For more information contact Celinda Crego ’79 at (firstname.lastname@example.org)
Cornell in Buffalo and the Cornell High Road Fellows Present:
“Health Equity and Democracy”
featuring Jamila Michener
Thursday, June 28th 6-8pm, TR Inaugural Site
Jamila Michener will be speaking at the Theodore Roosevelt Inaugural Site about her book Fragmented Democracy: Medicaid, Federalism, and Unequal Politics:
“Medicaid is the single largest public health insurer in the United States, covering upwards of 70 million Americans. Crucially, Medicaid is also an intergovernmental program that yokes poverty to federalism: the federal government determines its broad contours, while states have tremendous discretion over how Medicaid is designed and implemented. Where some locales are generous and open handed, others are tight-fisted and punitive. In Fragmented Democracy, Jamila Michener demonstrates the consequences of such disparities for democratic citizenship. Unpacking how federalism transforms Medicaid beneficiaries’ interpretations of government and structures their participation in politics, the book examines American democracy from the vantage point(s) of those who are living in or near poverty, (disproportionately) Black or Latino, and reliant on a federated government for vital resources.”

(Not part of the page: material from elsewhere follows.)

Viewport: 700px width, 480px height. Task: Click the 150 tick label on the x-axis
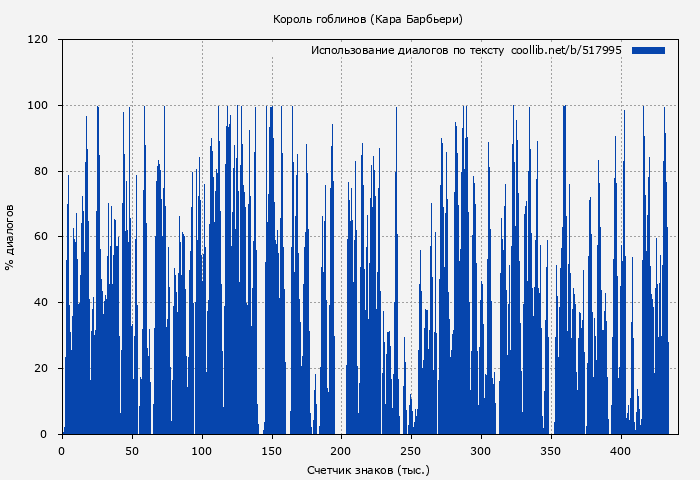[272, 450]
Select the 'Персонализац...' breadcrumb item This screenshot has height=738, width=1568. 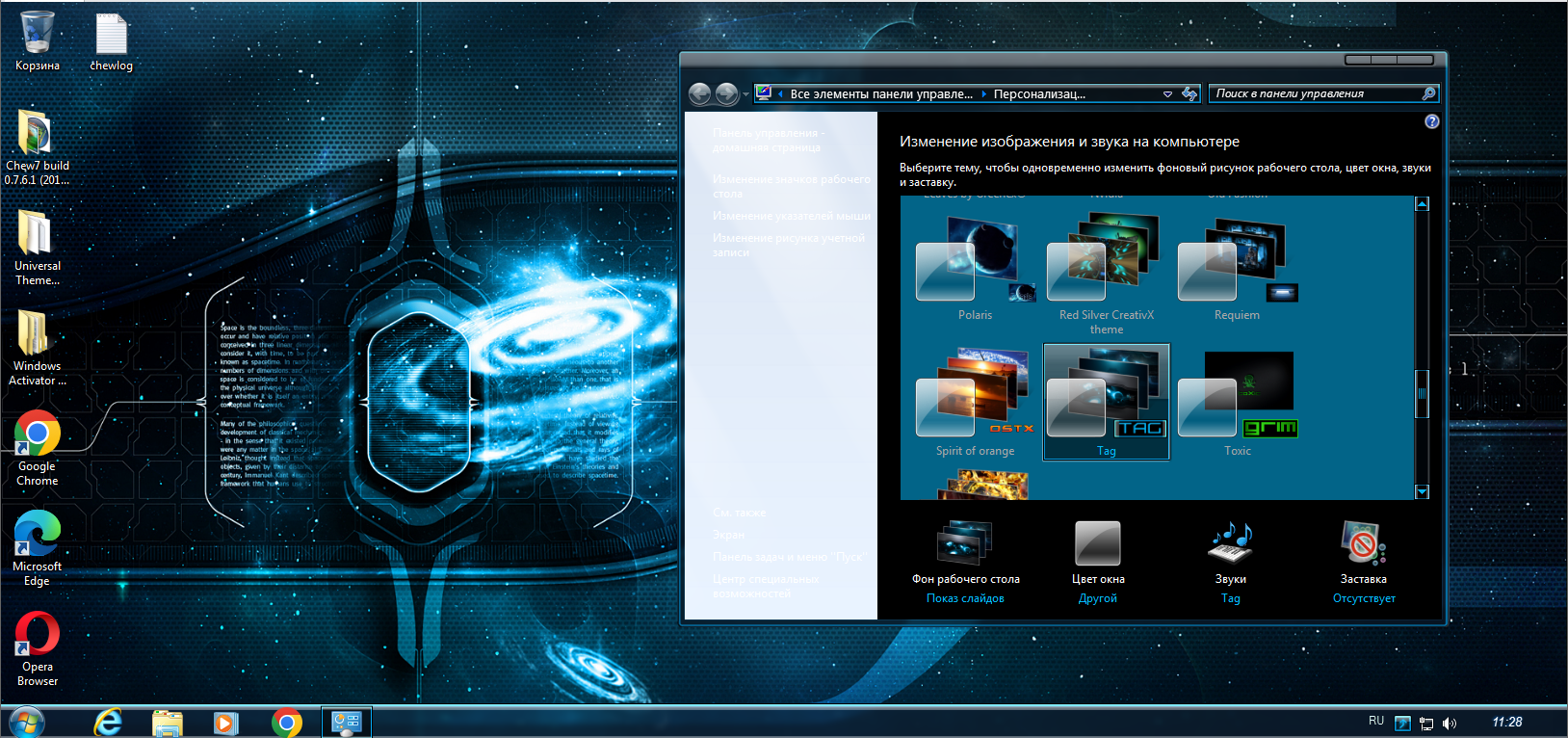[1039, 94]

Jamila Michener is an Assistant professor in the department of Government at Cornell University. Her research focuses on poverty and racial inequality in American politics. More specifically, her work explores two overarching themes: the conditions under which economically and racially disadvantaged groups engage in the political process, and the role of the state in shaping the political and economic trajectories of marginalized communities. Centering on these concerns, her research has been supported by the Ford Foundation, the National Science Foundation and the Robert Wood Johnson Foundation.

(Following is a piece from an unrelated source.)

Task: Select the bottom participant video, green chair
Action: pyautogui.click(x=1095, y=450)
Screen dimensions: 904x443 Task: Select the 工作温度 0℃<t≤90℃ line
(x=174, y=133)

The June 12 Book Club selection is “If You Were Here” by Jen Lancaster, at the home of Celinda Crego. This book is a humorous novel about buying and remodeling a house and is the fiction debut of the New York Times bestselling author of My Fair Lazy. There are many copies of this book in the Erie County library system.
Contact Celinda Crego ’79 (email@example.com) for more information.
Despite a questionable forecast for last Saturday morning, the rains stopped and we had a dry hike. The trail was very challenging in terms of rocks to step over, lots of puddles, and steps to climb. Everyone certainly had their workout for the day!
We came across a 5 month old stray cat two miles into the remote trail, deep in the Niagara Gorge. So Deborah and Bob Kosobucki ’73 carried it out, and took it to the SPCA. During the drive, the Kosobuckis decided to adopt him, and now have him at home in foster status before formal adoption.
As tempting as the name Ezra was, Deborah and Bob have named him Kitty. After just a few days of training, Kitty has already shown himself to be smart by cat standards (and very affectionate!). Kitty is in training so that he will respond to voice commands, especially ‘no’, and so that he won’t scratch or bite. Bob’s a bit of a ‘cat whisper’ and is working to establish trust with Kitty.
A big thank you to Bob Kosobucki ’73 for not only leading a challenging hike, but for taking in Kitty as well!